▸ **Task description**:
Reproduce the passage on the Mexican juice market in full, word for word, including its title.
Start of Text block
Who Dominates the Shelf: Share of Shelf and Price Evolution in the Mexican Juice Market

The juice market in Mexico represents an industry valued at over 2,815 million dollars in 2024, with annual growth projections of 4.5% to reach 4,200 million dollars by 2034. These figures reflect a consolidated industry that generates significant employment and economic activity throughout the value chain, from fruit production to final retail.

Although the economic activity figures are solid, the juice market in Mexico is going through a period of adjustment. Consumers are looking for a balance between health, convenience and price, and this combination is reshaping the shelf. In homes, family-sized packs for stocking the pantry coexist with ready-to-drink options that fit in with the daily routine. Meanwhile, there is growing interest in products with less sugar and clear labelling. Competition in supermarkets, warehouse clubs and e-commerce maintains constant pressure on prices and brand visibility. In this context, knowing who is gaining shelf space and how prices are moving by format is crucial for sustaining growth.
End of Text block
Start of Data extract
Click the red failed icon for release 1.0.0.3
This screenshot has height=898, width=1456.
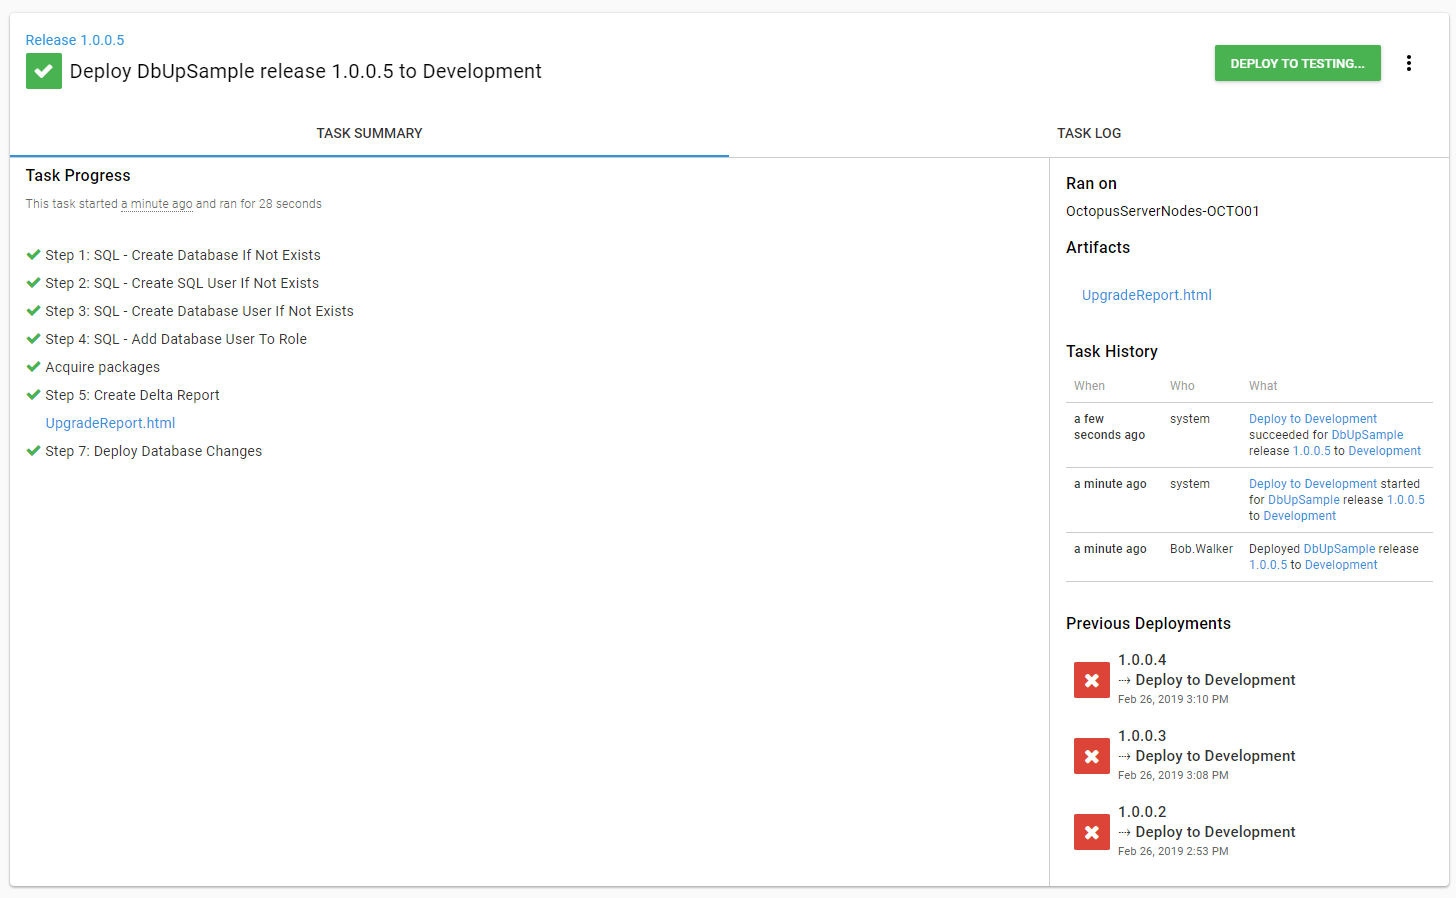1091,756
End of Data extract
▸ **Finished task**:
Who Dominates the Shelf: Share of Shelf and Price Evolution in the Mexican Juice Market

The juice market in Mexico represents an industry valued at over 2,815 million dollars in 2024, with annual growth projections of 4.5% to reach 4,200 million dollars by 2034. These figures reflect a consolidated industry that generates significant employment and economic activity throughout the value chain, from fruit production to final retail.

Although the economic activity figures are solid, the juice market in Mexico is going through a period of adjustment. Consumers are looking for a balance between health, convenience and price, and this combination is reshaping the shelf. In homes, family-sized packs for stocking the pantry coexist with ready-to-drink options that fit in with the daily routine. Meanwhile, there is growing interest in products with less sugar and clear labelling. Competition in supermarkets, warehouse clubs and e-commerce maintains constant pressure on prices and brand visibility. In this context, knowing who is gaining shelf space and how prices are moving by format is crucial for sustaining growth.